┌─ Page
BIT 14 Channel A failure.
BIT 13-0 BIT Word. The least significant fourteen bits of the BIT Word are user programmable.
#5 Current Command Register (Read Only)
In the RT or Monitor mode, this register contains the command currently being processed. When not processing a command,
the BCRTM stores the last command or status word transmitted on the 1553B bus in this register. This register is updated only
when bit 0 of Register 0 is set. In the BC mode, this register contains the most current command sent out on the 1553B bus.
#6 Interrupt Log List Pointer Register
Initialized by the CPU, the Interrupt Log List Pointer Register indicates the start of the Interrupt Log List. After each list entry,
the BCRTM updates this register with the address of the next entry in the list. (See page 37.)
#7 High-Priority Interrupt Enable Register (Read/Write)
└─
┌─ Listed entries
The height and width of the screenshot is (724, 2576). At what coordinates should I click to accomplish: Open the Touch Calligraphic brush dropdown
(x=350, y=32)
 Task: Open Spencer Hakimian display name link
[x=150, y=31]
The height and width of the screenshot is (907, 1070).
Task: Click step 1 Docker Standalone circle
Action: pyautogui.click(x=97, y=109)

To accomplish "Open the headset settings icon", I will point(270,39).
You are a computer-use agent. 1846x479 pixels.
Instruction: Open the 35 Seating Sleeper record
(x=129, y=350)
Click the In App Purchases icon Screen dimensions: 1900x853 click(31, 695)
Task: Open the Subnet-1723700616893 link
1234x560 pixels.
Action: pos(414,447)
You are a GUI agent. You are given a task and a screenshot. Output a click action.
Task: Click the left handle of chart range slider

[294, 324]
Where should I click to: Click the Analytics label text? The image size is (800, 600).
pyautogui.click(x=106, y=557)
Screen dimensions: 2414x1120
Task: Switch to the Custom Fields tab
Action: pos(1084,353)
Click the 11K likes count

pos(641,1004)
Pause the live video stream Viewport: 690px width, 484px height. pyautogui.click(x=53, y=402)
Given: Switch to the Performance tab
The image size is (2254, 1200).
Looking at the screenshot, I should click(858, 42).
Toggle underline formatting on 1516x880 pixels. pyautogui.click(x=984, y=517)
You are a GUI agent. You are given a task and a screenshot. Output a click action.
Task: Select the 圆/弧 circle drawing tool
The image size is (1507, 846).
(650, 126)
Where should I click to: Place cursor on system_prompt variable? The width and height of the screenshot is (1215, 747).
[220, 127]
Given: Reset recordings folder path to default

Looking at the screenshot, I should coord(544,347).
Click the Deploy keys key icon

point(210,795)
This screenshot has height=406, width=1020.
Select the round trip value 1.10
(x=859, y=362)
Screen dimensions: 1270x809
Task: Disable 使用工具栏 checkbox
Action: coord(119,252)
└─
- [Description of the task]
Copy from the register description the passage that opens with the words containing "BIT 13-0 BIT" and closes with "the 1553B bus.". The listing stands apart from the register description.

- [Task response]
BIT 13-0 BIT Word. The least significant fourteen bits of the BIT Word are user programmable.
#5 Current Command Register (Read Only)
In the RT or Monitor mode, this register contains the command currently being processed. When not processing a command,
the BCRTM stores the last command or status word transmitted on the 1553B bus in this register. This register is updated only
when bit 0 of Register 0 is set. In the BC mode, this register contains the most current command sent out on the 1553B bus.